--- What is being asked ---
Render the listing below as a JSON array of strings, with one string per line and blank lines omitted.

* * *

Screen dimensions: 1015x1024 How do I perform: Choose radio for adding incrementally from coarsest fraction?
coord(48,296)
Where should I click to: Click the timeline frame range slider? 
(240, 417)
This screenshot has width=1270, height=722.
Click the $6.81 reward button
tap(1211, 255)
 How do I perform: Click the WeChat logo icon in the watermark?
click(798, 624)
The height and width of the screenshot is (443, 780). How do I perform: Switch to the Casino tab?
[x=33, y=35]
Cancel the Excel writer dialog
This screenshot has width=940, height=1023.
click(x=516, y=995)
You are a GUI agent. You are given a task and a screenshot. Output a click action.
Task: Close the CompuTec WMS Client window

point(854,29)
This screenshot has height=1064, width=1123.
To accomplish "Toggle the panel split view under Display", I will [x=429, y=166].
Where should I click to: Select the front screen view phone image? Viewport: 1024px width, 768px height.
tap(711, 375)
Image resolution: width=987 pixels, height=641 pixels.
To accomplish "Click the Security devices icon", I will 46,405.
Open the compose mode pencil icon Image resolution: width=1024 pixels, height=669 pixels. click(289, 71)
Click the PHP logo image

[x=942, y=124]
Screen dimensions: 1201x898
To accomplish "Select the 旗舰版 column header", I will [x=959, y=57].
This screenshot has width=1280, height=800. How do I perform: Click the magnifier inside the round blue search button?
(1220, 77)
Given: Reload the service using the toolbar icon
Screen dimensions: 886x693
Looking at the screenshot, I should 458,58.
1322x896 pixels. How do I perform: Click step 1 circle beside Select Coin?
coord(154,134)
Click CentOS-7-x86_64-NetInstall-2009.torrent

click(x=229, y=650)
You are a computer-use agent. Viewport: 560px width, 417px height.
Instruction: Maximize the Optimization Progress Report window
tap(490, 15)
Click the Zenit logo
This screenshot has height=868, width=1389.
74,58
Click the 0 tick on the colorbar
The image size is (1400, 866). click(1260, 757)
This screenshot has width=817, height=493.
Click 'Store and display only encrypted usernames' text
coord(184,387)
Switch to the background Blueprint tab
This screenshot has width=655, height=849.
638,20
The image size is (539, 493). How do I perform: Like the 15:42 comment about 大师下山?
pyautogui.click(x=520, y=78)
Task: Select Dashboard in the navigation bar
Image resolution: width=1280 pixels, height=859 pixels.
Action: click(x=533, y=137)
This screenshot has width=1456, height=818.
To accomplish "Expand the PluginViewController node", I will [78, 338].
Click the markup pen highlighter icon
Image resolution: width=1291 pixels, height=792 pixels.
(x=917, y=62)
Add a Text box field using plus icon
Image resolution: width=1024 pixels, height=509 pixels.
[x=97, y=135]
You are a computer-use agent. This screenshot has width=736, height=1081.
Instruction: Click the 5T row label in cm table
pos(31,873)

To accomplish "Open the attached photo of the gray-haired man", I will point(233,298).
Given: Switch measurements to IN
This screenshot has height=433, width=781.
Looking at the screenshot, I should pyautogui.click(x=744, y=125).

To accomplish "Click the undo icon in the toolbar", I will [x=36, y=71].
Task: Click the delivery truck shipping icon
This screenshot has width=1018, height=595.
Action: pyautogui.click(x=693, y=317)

* * *

--- Written solution ---
[
  "Screen dimensions: 1015x1024 How do I perform: Choose radio for adding incrementally from coarsest fraction?",
  "coord(48,296)",
  "Where should I click to: Click the timeline frame range slider? ",
  "(240, 417)",
  "This screenshot has width=1270, height=722.",
  "Click the $6.81 reward button",
  "tap(1211, 255)",
  " How do I perform: Click the WeChat logo icon in the watermark?",
  "click(798, 624)",
  "The height and width of the screenshot is (443, 780). How do I perform: Switch to the Casino tab?",
  "[x=33, y=35]",
  "Cancel the Excel writer dialog",
  "This screenshot has width=940, height=1023.",
  "click(x=516, y=995)",
  "You are a GUI agent. You are given a task and a screenshot. Output a click action.",
  "Task: Close the CompuTec WMS Client window",
  "point(854,29)",
  "This screenshot has height=1064, width=1123.",
  "To accomplish \"Toggle the panel split view under Display\", I will [x=429, y=166].",
  "Where should I click to: Select the front screen view phone image? Viewport: 1024px width, 768px height.",
  "tap(711, 375)",
  "Image resolution: width=987 pixels, height=641 pixels.",
  "To accomplish \"Click the Security devices icon\", I will 46,405.",
  "Open the compose mode pencil icon Image resolution: width=1024 pixels, height=669 pixels. click(289, 71)",
  "Click the PHP logo image",
  "[x=942, y=124]",
  "Screen dimensions: 1201x898",
  "To accomplish \"Select the 旗舰版 column header\", I will [x=959, y=57].",
  "This screenshot has width=1280, height=800. How do I perform: Click the magnifier inside the round blue search button?",
  "(1220, 77)",
  "Given: Reload the service using the toolbar icon",
  "Screen dimensions: 886x693",
  "Looking at the screenshot, I should 458,58.",
  "1322x896 pixels. How do I perform: Click step 1 circle beside Select Coin?",
  "coord(154,134)",
  "Click CentOS-7-x86_64-NetInstall-2009.torrent",
  "click(x=229, y=650)",
  "You are a computer-use agent. Viewport: 560px width, 417px height.",
  "Instruction: Maximize the Optimization Progress Report window",
  "tap(490, 15)",
  "Click the Zenit logo",
  "This screenshot has height=868, width=1389.",
  "74,58",
  "Click the 0 tick on the colorbar",
  "The image size is (1400, 866). click(1260, 757)",
  "This screenshot has width=817, height=493.",
  "Click 'Store and display only encrypted usernames' text",
  "coord(184,387)",
  "Switch to the background Blueprint tab",
  "This screenshot has width=655, height=849.",
  "638,20",
  "The image size is (539, 493). How do I perform: Like the 15:42 comment about 大师下山?",
  "pyautogui.click(x=520, y=78)",
  "Task: Select Dashboard in the navigation bar",
  "Image resolution: width=1280 pixels, height=859 pixels.",
  "Action: click(x=533, y=137)",
  "This screenshot has width=1456, height=818.",
  "To accomplish \"Expand the PluginViewController node\", I will [78, 338].",
  "Click the markup pen highlighter icon",
  "Image resolution: width=1291 pixels, height=792 pixels.",
  "(x=917, y=62)",
  "Add a Text box field using plus icon",
  "Image resolution: width=1024 pixels, height=509 pixels.",
  "[x=97, y=135]",
  "You are a computer-use agent. This screenshot has width=736, height=1081.",
  "Instruction: Click the 5T row label in cm table",
  "pos(31,873)",
  "To accomplish \"Open the attached photo of the gray-haired man\", I will point(233,298).",
  "Given: Switch measurements to IN",
  "This screenshot has height=433, width=781.",
  "Looking at the screenshot, I should pyautogui.click(x=744, y=125).",
  "To accomplish \"Click the undo icon in the toolbar\", I will [x=36, y=71].",
  "Task: Click the delivery truck shipping icon",
  "This screenshot has width=1018, height=595.",
  "Action: pyautogui.click(x=693, y=317)"
]